Aquí nos absorbe el vacío. En una velada de jueves amenizada con aullidos aparece la acostumbrada “nada”. Una embajada muda. Un puñado de locos que pretenden derrumbar el sistema aunque tengan que entregarse por completo. Despojarse hasta de su propia vida.

En el mitin exiguo se escucha un grito de impotencia ahogado, intermitente. Chocante con la contradictoria realidad de la riqueza que se levanta pretenciosa a unos metros en la calleAndrés Bello #10. Algunas figuras, sombras de indiferencia, graban desde los balcones el alarido agónico con teléfonos que podrían valer más que cualquier riñón avejentado por la miseria en Chile, México, Ecuador, Perú.

Con terror, los manifestantes de América buscan evitar el totalitarismo que, describió Hannah Arendt en La condición humana, busca aplicarse“sistemáticamente a la destrucción de la vida privada, al desarraigo del hombre respecto al mundo. A la profundización en la experiencia de la soledad».

***

Un cierto vaho de asco recorre la protesta. En Polanco no hay tanquetas. No hay gas lacrimógeno. No hay sañamilica, odio del «paco weón». Porque ¿qué más da? Sólo son un centenar de inconformes, empuñados con cucharones de madera, cacerolas desgastadas y consignas empolvadas.

No está la barricada, la «bomba Molotov«, el combate desigual de piedras contra fusiles automáticos. Pero en Polanco, en un consuelo empático, se ondea la bandera Mapuche, que se confunde en una facilidad irónica con el emblema de Kurdistán. Dos luchas en sintonía, con el mismo grito y armadas con la razón para el enfrentamiento contra la irracionalidad bélica de “los gobernantes”.

La embajada de Chile en México es el reflejo del desdén hacia el puño en alto, hacia la exigencia de «no más muertes» del régimen demente en aquel país… del «¡Fuera Piñeira asesino!»

La bandera de la estrella solitaria ondea húmeda en el firmamento chilango. El «cacerolazo» se reproduce a miles de kilómetros de distancia del epicentro de la lucha encarnizada del pueblo chileno contra los nostálgicos del fascismo pinochetista.

Más de un millón de chilenos en las calles. En México, Europa y Argentina centenas de personas concentradas en mítines. En la Internet miles haciendo eco de las voces que el dictador pretende afónicas.

En todo momento la consigna del recuerdo a Salvador Allende. A Violeta Parra. A Pablo Neruda.
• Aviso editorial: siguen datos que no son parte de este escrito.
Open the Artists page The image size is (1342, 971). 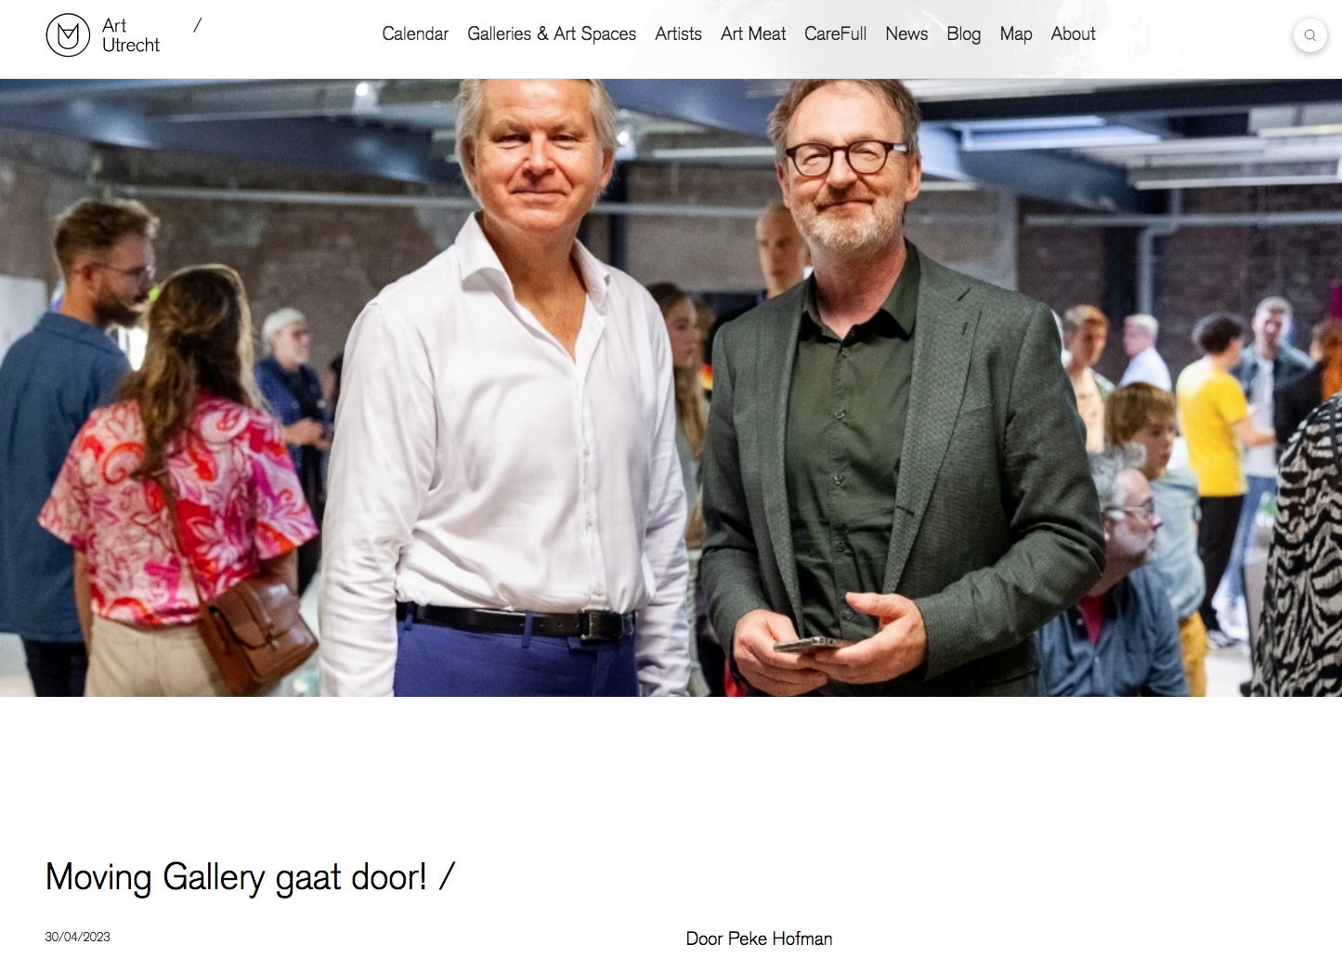coord(678,34)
A Víctor Jara.

Tío Ho, nuestra canción

Es fuego de puro amor

Es palomo palomar

Olivo de olivar

Es el canto universal

Cadena que hará triunfar

El derecho de vivir en paz

Es el canto universal

Cadena que hará triunfar

El derecho de vivir en paz

El derecho de vivir en paz

Pero aunque la vergüenza recorre las venas –porque podríamos hacer más–, allá en Chile está la trinchera, el frente de batalla, la batalla por la dignidad de nuestros pueblos que han sido masacrados, destruidos, expropiados y vendidos al mejor postor. En América llueve sangre. Se evapora el llanto y fecunda el polvo de los que fueron nuestros. El filo de la cosecha degüella a los frutos putrefactos.
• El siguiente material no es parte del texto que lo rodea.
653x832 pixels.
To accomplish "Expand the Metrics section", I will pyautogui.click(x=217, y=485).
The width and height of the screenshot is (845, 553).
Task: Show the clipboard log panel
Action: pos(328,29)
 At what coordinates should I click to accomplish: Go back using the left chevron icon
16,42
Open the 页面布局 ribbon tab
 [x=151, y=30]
A Piñera lo recordaremos como la sombra o el mal ejemplo de la vileza reencarnada. Chile jamás será su pueblo. En América Latina luchamos todos y todas. Con solidaridad silenciosa en las batallas de las y los hermanos peruanos, ecuatorianos, brasileños, argentinos y venezolanos. Que se levantan contra aquellos que comprenden la precocidad de tus acciones y el cinismo de un “el pueblo vivirá en paz” mientras el puño milico destroza mentones.

Acá, en la calle de Andrés Bello, hay solidaridad, pero no el entorno apocalíptico, criminal, del territorio chileno, la dignidad que desciende desde el desierto de cobre de Antofagasta, hasta la tundra de sal de la Patagonia.